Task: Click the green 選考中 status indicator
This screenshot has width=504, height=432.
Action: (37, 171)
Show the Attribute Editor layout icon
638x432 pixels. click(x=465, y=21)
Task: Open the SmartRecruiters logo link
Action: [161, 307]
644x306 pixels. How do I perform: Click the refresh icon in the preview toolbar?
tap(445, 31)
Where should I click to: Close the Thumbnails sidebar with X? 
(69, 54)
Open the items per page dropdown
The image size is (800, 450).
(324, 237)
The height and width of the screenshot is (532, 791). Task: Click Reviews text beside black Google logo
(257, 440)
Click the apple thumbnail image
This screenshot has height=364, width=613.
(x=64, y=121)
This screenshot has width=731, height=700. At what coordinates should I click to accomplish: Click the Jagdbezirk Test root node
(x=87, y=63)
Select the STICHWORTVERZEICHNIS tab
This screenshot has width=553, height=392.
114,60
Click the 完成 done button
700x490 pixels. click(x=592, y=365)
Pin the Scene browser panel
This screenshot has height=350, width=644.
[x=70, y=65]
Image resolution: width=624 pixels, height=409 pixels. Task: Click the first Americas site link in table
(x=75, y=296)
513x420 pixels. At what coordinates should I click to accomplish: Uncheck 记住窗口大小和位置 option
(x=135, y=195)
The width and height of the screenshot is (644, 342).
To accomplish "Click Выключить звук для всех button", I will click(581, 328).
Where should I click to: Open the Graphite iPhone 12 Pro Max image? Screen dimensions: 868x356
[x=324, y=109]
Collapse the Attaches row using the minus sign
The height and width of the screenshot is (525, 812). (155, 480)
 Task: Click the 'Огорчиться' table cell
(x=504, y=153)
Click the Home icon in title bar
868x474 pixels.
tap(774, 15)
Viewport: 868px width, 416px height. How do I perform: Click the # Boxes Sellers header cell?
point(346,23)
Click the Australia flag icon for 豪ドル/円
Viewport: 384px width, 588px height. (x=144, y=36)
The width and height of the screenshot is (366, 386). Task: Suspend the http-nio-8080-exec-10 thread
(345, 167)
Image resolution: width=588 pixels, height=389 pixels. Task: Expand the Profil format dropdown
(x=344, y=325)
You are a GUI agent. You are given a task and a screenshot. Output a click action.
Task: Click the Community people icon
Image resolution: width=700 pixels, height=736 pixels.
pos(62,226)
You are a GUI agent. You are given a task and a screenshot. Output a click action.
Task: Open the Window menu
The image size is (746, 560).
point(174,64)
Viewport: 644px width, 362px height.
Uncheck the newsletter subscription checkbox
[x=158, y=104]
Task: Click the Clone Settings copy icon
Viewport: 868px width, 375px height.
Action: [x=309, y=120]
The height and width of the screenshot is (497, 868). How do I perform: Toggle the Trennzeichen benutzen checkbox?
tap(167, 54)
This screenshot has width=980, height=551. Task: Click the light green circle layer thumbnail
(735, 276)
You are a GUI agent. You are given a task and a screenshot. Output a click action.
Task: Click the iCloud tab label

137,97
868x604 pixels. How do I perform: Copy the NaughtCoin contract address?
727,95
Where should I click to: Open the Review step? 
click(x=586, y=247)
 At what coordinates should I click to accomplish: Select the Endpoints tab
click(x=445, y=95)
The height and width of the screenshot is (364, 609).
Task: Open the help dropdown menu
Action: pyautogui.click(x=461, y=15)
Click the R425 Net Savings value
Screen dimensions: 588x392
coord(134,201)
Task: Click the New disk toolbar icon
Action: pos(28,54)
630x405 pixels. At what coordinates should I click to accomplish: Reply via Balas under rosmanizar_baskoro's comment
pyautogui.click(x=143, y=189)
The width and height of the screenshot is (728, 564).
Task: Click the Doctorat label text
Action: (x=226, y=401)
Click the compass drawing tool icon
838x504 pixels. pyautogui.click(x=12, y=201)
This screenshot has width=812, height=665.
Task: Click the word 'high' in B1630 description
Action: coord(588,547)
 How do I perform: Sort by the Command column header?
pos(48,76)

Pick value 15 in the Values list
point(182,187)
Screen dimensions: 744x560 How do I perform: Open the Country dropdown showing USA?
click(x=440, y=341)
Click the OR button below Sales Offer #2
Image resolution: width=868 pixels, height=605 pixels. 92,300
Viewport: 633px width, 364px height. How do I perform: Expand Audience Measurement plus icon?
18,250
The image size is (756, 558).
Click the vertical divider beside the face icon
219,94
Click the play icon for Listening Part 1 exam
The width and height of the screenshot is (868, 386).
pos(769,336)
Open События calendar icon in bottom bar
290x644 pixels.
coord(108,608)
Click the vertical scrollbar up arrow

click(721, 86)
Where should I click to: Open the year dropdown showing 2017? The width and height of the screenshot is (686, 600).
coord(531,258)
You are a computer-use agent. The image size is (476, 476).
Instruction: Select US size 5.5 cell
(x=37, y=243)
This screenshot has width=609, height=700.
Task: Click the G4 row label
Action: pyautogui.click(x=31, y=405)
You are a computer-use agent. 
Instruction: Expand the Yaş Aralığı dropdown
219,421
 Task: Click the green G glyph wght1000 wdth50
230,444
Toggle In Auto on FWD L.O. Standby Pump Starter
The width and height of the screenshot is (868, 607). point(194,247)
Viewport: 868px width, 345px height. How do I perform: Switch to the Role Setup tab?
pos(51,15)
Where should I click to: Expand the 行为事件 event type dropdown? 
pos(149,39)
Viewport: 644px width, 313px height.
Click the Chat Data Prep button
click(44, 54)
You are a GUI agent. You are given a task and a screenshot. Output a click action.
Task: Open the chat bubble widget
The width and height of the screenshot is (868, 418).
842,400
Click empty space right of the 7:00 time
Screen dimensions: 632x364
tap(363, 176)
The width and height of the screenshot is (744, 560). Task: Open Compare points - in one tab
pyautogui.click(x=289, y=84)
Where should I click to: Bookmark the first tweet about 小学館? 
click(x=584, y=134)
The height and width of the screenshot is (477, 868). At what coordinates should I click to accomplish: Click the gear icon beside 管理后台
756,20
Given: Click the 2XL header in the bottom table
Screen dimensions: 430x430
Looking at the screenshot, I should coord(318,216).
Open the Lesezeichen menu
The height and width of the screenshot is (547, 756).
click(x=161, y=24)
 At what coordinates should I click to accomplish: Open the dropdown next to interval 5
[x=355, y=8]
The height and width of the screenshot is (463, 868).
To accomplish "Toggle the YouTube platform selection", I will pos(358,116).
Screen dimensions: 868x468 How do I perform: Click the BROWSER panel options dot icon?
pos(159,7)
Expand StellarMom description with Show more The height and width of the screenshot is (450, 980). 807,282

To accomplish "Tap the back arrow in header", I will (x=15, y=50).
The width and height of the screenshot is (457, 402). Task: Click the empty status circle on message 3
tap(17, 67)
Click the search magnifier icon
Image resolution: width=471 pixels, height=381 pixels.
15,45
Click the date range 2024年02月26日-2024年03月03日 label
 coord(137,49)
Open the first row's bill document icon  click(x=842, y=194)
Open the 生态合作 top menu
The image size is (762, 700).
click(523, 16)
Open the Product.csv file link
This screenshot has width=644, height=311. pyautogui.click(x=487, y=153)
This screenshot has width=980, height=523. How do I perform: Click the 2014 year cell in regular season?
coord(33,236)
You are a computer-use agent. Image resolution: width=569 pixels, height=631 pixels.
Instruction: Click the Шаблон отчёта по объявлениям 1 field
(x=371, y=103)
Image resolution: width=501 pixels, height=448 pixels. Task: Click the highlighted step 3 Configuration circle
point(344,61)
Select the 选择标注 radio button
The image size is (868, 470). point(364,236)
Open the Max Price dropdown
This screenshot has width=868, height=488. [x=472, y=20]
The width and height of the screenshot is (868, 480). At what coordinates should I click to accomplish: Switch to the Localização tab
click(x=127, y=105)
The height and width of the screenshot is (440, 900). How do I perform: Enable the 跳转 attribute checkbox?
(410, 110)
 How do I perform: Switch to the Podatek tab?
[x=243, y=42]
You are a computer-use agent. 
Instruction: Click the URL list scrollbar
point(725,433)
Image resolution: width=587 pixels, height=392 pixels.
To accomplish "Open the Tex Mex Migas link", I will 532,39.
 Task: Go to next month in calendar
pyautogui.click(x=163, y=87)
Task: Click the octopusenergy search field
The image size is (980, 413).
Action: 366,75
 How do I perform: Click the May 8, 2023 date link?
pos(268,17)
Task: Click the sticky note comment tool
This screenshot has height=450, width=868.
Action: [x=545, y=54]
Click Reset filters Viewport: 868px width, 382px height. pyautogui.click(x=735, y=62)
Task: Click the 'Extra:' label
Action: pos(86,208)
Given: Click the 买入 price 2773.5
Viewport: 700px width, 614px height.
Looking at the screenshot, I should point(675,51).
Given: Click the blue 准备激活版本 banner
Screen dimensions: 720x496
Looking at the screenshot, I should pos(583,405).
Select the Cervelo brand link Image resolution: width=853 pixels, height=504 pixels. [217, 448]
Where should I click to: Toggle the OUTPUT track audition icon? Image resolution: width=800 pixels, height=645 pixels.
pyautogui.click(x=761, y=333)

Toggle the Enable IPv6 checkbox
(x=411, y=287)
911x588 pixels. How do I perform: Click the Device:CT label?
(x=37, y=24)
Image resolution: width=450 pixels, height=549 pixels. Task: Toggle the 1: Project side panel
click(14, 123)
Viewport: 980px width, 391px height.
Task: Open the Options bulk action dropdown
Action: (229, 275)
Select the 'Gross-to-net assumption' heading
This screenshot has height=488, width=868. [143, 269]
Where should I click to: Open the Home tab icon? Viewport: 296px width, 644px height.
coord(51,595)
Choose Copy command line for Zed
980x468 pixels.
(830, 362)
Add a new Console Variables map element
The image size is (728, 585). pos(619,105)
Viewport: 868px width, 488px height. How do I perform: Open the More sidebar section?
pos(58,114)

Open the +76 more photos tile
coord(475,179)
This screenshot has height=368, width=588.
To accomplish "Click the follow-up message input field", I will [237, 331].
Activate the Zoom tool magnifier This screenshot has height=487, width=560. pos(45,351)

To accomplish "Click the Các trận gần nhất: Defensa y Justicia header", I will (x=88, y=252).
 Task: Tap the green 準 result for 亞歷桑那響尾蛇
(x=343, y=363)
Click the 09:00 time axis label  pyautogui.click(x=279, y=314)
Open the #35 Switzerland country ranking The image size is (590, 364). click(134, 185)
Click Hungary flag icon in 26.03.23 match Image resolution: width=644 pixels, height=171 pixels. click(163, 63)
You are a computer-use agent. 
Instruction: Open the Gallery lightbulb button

ABOUT THIS EXERCISE - Taking the line with "The height and width of the screenshot is (477, 868)." as the first and the line with "Click the search magnifier icon" as the last, retype that stretch of the data above exactly, with no other lines.

RESPONSE TO THE EXERCISE -
The height and width of the screenshot is (477, 868). At what coordinates should I click to accomplish: Click the gear icon beside 管理后台
756,20
Given: Click the 2XL header in the bottom table
Screen dimensions: 430x430
Looking at the screenshot, I should coord(318,216).
Open the Lesezeichen menu
The height and width of the screenshot is (547, 756).
click(x=161, y=24)
 At what coordinates should I click to accomplish: Open the dropdown next to interval 5
[x=355, y=8]
The height and width of the screenshot is (463, 868).
To accomplish "Toggle the YouTube platform selection", I will pos(358,116).
Screen dimensions: 868x468 How do I perform: Click the BROWSER panel options dot icon?
pos(159,7)
Expand StellarMom description with Show more The height and width of the screenshot is (450, 980). 807,282

To accomplish "Tap the back arrow in header", I will (x=15, y=50).
The width and height of the screenshot is (457, 402). Task: Click the empty status circle on message 3
tap(17, 67)
Click the search magnifier icon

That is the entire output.